Football clubs, like every other business, constantly seek out new customers; it’s normal now for leading Premier League teams to tour in the off season to widen their fanbase, especially to the home countries of their rich owners.

This globalisation of UK football can bring huge success on home turf and abroad. But will Xia’s reported £65m investment and outreach to Chinese football fans guarantee success for Villa?

We took a look at local search results in Baidu (China’s leading search engine) and can reveal that the club's notoriety in China is lagging far behind established Premier League teams, for both Chinese and English search terms.
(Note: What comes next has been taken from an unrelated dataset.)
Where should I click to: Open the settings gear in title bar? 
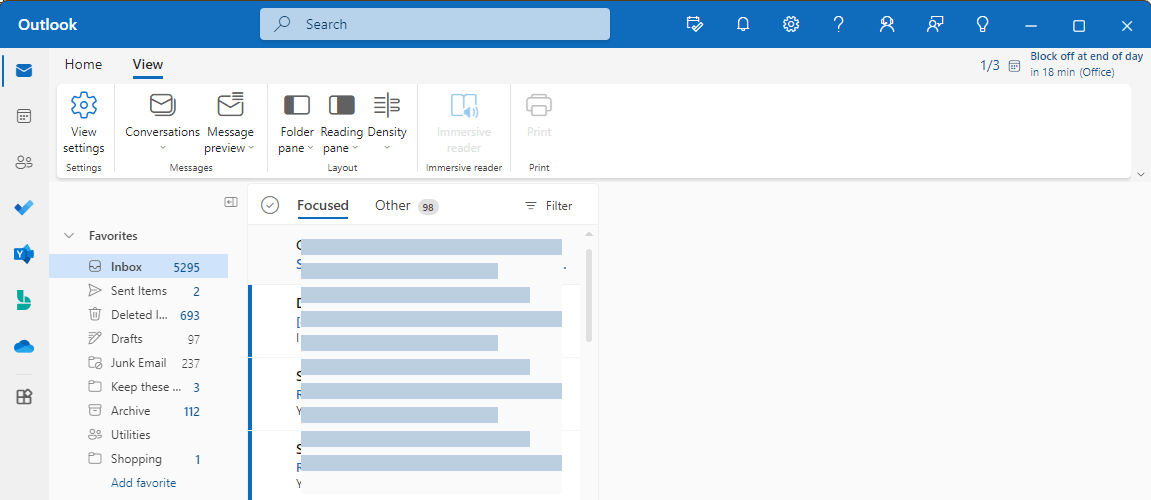(x=791, y=24)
Top of the table is Leicester City – a position the club is getting used to after this season’s shock Premier League success. Leicester’s recent triumph brought the club international attention, something which may, in part, account for their huge search volume in China.

Competition for the lesser places is fierce, with other football franchises making concerted efforts to cater to their international audiences online: Arsenal appear to be the clear leader over the likes of Chelsea and Manchester City, with a staggering 12,570 searches per day. Key to this is their content – and Aston Villa have some catching up to do as some clubs already post content in up to seven languages, helping them sell fan kit and memorabilia.
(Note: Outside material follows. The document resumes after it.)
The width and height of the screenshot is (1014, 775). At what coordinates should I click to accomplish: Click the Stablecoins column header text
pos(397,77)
oban football league table

Clearly Xia has big ambitions on the pitch, but how might he be setting up Aston Villa to win online? Well, we’ve spotted a Chinese site in the making, but how should he be localising this so it ranks for key search terms locally?

Emily Mace, head of international SEO at Oban said: “There’s a big opportunity for Premiership football teams in China as we can see from the number of searches per day Arsenal is getting. To make the most of this Dr Xia needs to make sure that the Chinese site is focused on the different algorithm for Baidu as the rules can be quite different in China.”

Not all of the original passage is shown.